+++ MATERIAL FOR THIS EXERCISE +++
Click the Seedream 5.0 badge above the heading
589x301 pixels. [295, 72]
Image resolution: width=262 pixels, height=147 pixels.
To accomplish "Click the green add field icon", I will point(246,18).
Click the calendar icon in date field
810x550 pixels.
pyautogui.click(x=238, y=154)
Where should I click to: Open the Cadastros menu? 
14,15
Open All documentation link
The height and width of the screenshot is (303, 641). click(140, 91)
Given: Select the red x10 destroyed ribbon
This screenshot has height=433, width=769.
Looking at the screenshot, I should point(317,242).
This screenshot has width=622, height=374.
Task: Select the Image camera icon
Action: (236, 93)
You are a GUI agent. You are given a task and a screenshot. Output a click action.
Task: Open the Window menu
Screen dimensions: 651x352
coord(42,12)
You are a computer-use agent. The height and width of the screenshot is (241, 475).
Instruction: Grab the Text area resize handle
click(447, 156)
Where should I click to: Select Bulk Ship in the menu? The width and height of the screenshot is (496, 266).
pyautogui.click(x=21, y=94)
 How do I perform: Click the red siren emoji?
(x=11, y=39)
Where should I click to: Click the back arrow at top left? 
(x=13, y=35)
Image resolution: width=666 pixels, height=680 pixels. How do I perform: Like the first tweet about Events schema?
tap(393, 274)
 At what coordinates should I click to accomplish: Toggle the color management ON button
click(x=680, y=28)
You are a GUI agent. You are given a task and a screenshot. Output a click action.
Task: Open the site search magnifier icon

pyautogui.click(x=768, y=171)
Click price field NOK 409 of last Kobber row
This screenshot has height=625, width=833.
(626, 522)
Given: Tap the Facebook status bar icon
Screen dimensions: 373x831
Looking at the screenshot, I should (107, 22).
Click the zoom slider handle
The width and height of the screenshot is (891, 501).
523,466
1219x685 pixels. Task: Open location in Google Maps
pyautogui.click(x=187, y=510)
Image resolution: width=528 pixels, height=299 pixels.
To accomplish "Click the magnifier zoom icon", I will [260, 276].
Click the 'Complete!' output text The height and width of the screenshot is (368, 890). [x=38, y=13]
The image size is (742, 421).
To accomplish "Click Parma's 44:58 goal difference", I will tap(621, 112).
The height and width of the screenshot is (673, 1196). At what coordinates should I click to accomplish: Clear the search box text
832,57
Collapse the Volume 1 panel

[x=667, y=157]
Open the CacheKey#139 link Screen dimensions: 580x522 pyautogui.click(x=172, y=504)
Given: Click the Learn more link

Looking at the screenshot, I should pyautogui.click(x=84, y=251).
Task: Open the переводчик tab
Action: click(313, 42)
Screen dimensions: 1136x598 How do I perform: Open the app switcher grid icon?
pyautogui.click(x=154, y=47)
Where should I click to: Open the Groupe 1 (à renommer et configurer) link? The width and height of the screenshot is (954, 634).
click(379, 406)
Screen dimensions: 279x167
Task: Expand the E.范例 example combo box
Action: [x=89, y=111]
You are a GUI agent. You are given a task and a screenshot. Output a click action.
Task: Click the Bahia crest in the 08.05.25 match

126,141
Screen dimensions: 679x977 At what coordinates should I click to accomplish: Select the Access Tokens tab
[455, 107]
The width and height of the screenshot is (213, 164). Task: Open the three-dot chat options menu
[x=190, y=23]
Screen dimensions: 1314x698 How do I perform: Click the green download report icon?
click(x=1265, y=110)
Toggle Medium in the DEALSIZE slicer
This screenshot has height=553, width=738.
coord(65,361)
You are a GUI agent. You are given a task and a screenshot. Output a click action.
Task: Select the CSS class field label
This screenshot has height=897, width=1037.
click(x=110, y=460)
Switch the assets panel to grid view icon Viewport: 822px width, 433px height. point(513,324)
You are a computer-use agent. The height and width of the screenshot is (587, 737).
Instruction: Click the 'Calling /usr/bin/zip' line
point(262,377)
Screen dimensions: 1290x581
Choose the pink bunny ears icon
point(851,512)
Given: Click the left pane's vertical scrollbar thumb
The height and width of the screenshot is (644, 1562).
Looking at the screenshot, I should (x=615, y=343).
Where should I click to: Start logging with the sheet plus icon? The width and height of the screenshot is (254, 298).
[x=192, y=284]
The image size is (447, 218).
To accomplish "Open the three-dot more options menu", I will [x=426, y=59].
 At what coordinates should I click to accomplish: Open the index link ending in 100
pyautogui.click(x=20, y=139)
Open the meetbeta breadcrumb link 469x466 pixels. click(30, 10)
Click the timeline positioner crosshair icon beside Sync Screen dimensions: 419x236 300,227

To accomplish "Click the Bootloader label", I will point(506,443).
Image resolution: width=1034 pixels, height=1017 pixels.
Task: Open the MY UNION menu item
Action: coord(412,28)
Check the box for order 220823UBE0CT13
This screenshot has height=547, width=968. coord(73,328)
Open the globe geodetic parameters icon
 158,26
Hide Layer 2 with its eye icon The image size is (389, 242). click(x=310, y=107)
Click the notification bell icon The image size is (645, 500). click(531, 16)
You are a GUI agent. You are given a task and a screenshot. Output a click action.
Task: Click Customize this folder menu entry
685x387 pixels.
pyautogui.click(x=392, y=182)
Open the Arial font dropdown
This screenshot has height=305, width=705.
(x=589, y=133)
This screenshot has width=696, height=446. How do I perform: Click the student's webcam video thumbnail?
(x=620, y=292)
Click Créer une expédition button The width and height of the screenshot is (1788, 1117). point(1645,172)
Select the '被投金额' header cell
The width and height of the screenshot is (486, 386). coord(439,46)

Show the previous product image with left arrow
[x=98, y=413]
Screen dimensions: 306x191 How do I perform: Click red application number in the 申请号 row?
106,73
+++
TASK TO CARRY OUT: Reproduce all the data word for word.

REPLY TO THE TASK:
Click the Seedream 5.0 badge above the heading
589x301 pixels. [295, 72]
Image resolution: width=262 pixels, height=147 pixels.
To accomplish "Click the green add field icon", I will point(246,18).
Click the calendar icon in date field
810x550 pixels.
pyautogui.click(x=238, y=154)
Where should I click to: Open the Cadastros menu? 
14,15
Open All documentation link
The height and width of the screenshot is (303, 641). click(140, 91)
Given: Select the red x10 destroyed ribbon
This screenshot has height=433, width=769.
Looking at the screenshot, I should point(317,242).
This screenshot has width=622, height=374.
Task: Select the Image camera icon
Action: (236, 93)
You are a GUI agent. You are given a task and a screenshot. Output a click action.
Task: Open the Window menu
Screen dimensions: 651x352
coord(42,12)
You are a computer-use agent. The height and width of the screenshot is (241, 475).
Instruction: Grab the Text area resize handle
click(447, 156)
Where should I click to: Select Bulk Ship in the menu? The width and height of the screenshot is (496, 266).
pyautogui.click(x=21, y=94)
 How do I perform: Click the red siren emoji?
(x=11, y=39)
Where should I click to: Click the back arrow at top left? 
(x=13, y=35)
Image resolution: width=666 pixels, height=680 pixels. How do I perform: Like the first tweet about Events schema?
tap(393, 274)
 At what coordinates should I click to accomplish: Toggle the color management ON button
click(x=680, y=28)
You are a GUI agent. You are given a task and a screenshot. Output a click action.
Task: Open the site search magnifier icon

pyautogui.click(x=768, y=171)
Click price field NOK 409 of last Kobber row
This screenshot has height=625, width=833.
(626, 522)
Given: Tap the Facebook status bar icon
Screen dimensions: 373x831
Looking at the screenshot, I should (107, 22).
Click the zoom slider handle
The width and height of the screenshot is (891, 501).
523,466
1219x685 pixels. Task: Open location in Google Maps
pyautogui.click(x=187, y=510)
Image resolution: width=528 pixels, height=299 pixels.
To accomplish "Click the magnifier zoom icon", I will [260, 276].
Click the 'Complete!' output text The height and width of the screenshot is (368, 890). [x=38, y=13]
The image size is (742, 421).
To accomplish "Click Parma's 44:58 goal difference", I will tap(621, 112).
The height and width of the screenshot is (673, 1196). At what coordinates should I click to accomplish: Clear the search box text
832,57
Collapse the Volume 1 panel

[x=667, y=157]
Open the CacheKey#139 link Screen dimensions: 580x522 pyautogui.click(x=172, y=504)
Given: Click the Learn more link

Looking at the screenshot, I should pyautogui.click(x=84, y=251).
Task: Open the переводчик tab
Action: click(313, 42)
Screen dimensions: 1136x598 How do I perform: Open the app switcher grid icon?
pyautogui.click(x=154, y=47)
Where should I click to: Open the Groupe 1 (à renommer et configurer) link? The width and height of the screenshot is (954, 634).
click(379, 406)
Screen dimensions: 279x167
Task: Expand the E.范例 example combo box
Action: [x=89, y=111]
You are a GUI agent. You are given a task and a screenshot. Output a click action.
Task: Click the Bahia crest in the 08.05.25 match

126,141
Screen dimensions: 679x977 At what coordinates should I click to accomplish: Select the Access Tokens tab
[455, 107]
The width and height of the screenshot is (213, 164). Task: Open the three-dot chat options menu
[x=190, y=23]
Screen dimensions: 1314x698 How do I perform: Click the green download report icon?
click(x=1265, y=110)
Toggle Medium in the DEALSIZE slicer
This screenshot has height=553, width=738.
coord(65,361)
You are a GUI agent. You are given a task and a screenshot. Output a click action.
Task: Select the CSS class field label
This screenshot has height=897, width=1037.
click(x=110, y=460)
Switch the assets panel to grid view icon Viewport: 822px width, 433px height. point(513,324)
You are a computer-use agent. The height and width of the screenshot is (587, 737).
Instruction: Click the 'Calling /usr/bin/zip' line
point(262,377)
Screen dimensions: 1290x581
Choose the pink bunny ears icon
point(851,512)
Given: Click the left pane's vertical scrollbar thumb
The height and width of the screenshot is (644, 1562).
Looking at the screenshot, I should (x=615, y=343).
Where should I click to: Start logging with the sheet plus icon? The width and height of the screenshot is (254, 298).
[x=192, y=284]
The image size is (447, 218).
To accomplish "Open the three-dot more options menu", I will [x=426, y=59].
 At what coordinates should I click to accomplish: Open the index link ending in 100
pyautogui.click(x=20, y=139)
Open the meetbeta breadcrumb link 469x466 pixels. click(30, 10)
Click the timeline positioner crosshair icon beside Sync Screen dimensions: 419x236 300,227

To accomplish "Click the Bootloader label", I will point(506,443).
Image resolution: width=1034 pixels, height=1017 pixels.
Task: Open the MY UNION menu item
Action: coord(412,28)
Check the box for order 220823UBE0CT13
This screenshot has height=547, width=968. coord(73,328)
Open the globe geodetic parameters icon
 158,26
Hide Layer 2 with its eye icon The image size is (389, 242). click(x=310, y=107)
Click the notification bell icon The image size is (645, 500). click(531, 16)
You are a GUI agent. You are given a task and a screenshot. Output a click action.
Task: Click Customize this folder menu entry
685x387 pixels.
pyautogui.click(x=392, y=182)
Open the Arial font dropdown
This screenshot has height=305, width=705.
(x=589, y=133)
This screenshot has width=696, height=446. How do I perform: Click the student's webcam video thumbnail?
(x=620, y=292)
Click Créer une expédition button The width and height of the screenshot is (1788, 1117). point(1645,172)
Select the '被投金额' header cell
The width and height of the screenshot is (486, 386). coord(439,46)

Show the previous product image with left arrow
[x=98, y=413]
Screen dimensions: 306x191 How do I perform: Click red application number in the 申请号 row?
106,73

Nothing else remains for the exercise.